移民の犯罪率は高いのか
2021-06-23


 6月21日付け毎日新聞に「データから読み解く『移民と日本』 失業・貧困、社会問題に直結 実態と将来、気鋭の社会学者が新書」という、ちょっと長ったらしい標題の記事がありました。 インターネット版は有料記事なので、勿体ないと思う方は図書館にでも行ってみてください。 [URL]

 日本は移民が増え続けており、それに対する不安感も大きくなっています。 そのうちの一つが移民は犯罪が多いのではないか、というものです。 それについて記事では、『移民と日本社会』(中公新書)の著者である永吉希久子さんから取材して、次のように論じています。

永吉さんも参加した研究グループによる2017年の意識調査では、「日本に住む外国人が増えるとどのような影響があると思うか」という問いの2項目「犯罪発生率が高くなる」「治安・秩序が乱れる」について、同意を示した人がいずれも6割を超えた。実際、17年の移民の犯罪率は、日本の総人口における一般刑法検挙人員数割合が0・2%だったのに対し、0・4%程度とされる。だが、これを基に「移民の犯罪率が高いとは断定できない」と本書はいう。どういうことか。

たとえば移民と自国民では年齢や性別などの人口構成が異なり、単純比較はできない。さらに犯罪に至る背景はさまざまで、「貧困などの経済状況やその人が置かれている社会状況も考慮にいれる必要があります」。諸外国の調査結果をみても、少なくとも「移民を受け入れれば犯罪率が必ず上がるとはいえません」と言う。

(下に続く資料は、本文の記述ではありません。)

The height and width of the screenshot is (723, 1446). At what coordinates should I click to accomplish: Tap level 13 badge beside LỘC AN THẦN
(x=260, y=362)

 記事では移民の犯罪率について書かれているのは、これだけです。 要するに日本人の6割以上が移民は犯罪率が高く、治安が悪くなるという不安を持っている。 確かに人口当たり犯罪率は日本人0.2%、移民0.4%という数字がある。 しかしだからと言って「犯罪率が高いとは断定できない」「犯罪率が必ず上がるとはいえない」と論ずるものです。 

 0.2%と0.4%、倍も違う数字です。 これで何故「犯罪率が高いとは断定できない」となるのか、そこが理解できないところです。 高いなら高いことを事実として受け止め、これを低めるにはどうすればいいのか等々、つまり移民政策をどう築くべきかを考えるべきだと思うのですが‥‥。 

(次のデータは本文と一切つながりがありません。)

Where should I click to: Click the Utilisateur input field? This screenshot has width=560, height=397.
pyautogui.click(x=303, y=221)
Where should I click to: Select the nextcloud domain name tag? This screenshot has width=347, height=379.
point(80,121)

 また犯罪の背景には「貧困などの経済状況や‥‥社会状況」とあります。 しかしこのような「背景」を考慮したとしても、犯罪外国人には同情できるものではなく、冷たい目を送るしかないでしょう。 どんなに貧しくても、歯を食いしばって犯罪に手を染めない外国人がたくさんいるのですから。

 私の付き合っている狭い範囲の話ですが、外国人労働者(=移民)はほとんどが法やルールを守ろうとしています。 彼らが一番恐れているのは在留資格を失い、本国に送還されることです。 ですからトラブルを出来る限り起こさないように、いつも気を使っていました。 免許を持っていても車を運転しません。 もし違反して捕まったら、在留資格を失うかも知れないと思うからです。 確かに違反が繰り返されると、その可能性は出てきます。 軽微な違反でも、永住資格申請に支障をきたします。 だったら最初から運転しない、となります。

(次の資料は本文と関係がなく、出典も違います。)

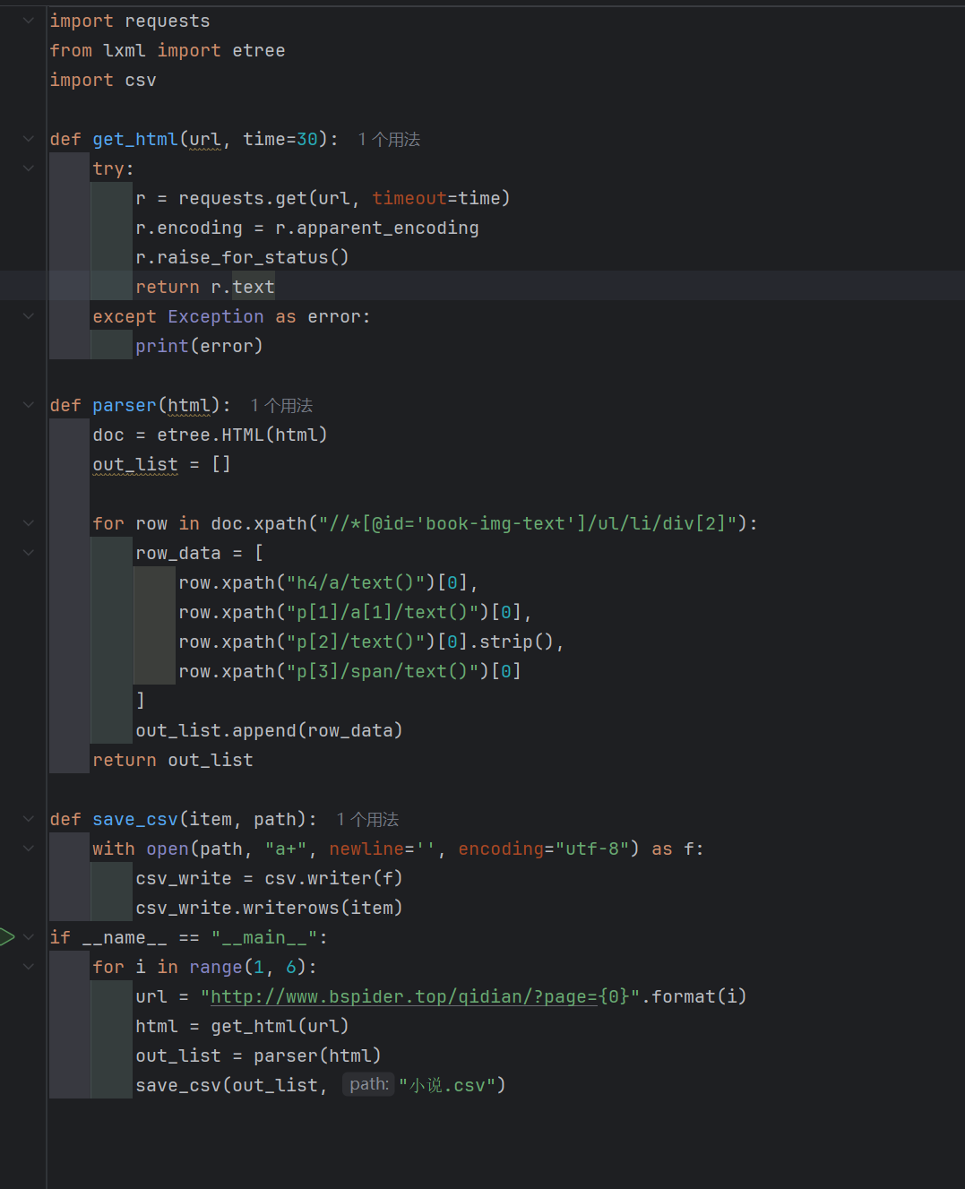Show usages of the save_csv function

367,818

 それほどまでに気を付けて生活している外国人を見てきましたから、私はむしろ日本で働く外国人(=移民)は当初は言葉や文化の違いでトラブルが多少あっても、犯罪は少ないと思っていました。 しかし今回の毎日の記事では、移民の犯罪率は日本人の倍となっていますから、ちょっと驚いた次第。

 これをどう考えたらいいのでしょうか。 一方では法とルールを守ろうと努力する多数の外国人がおり、他方では罪を犯す少数の外国人がいます。 大事にせねばならないのは当然前者の外国人です。 彼らが法とルールを守ろうとする動機が外国人管理の厳しさであることを考えるならば、その厳しさを緩める方向に行ってはならないと、私は考えます。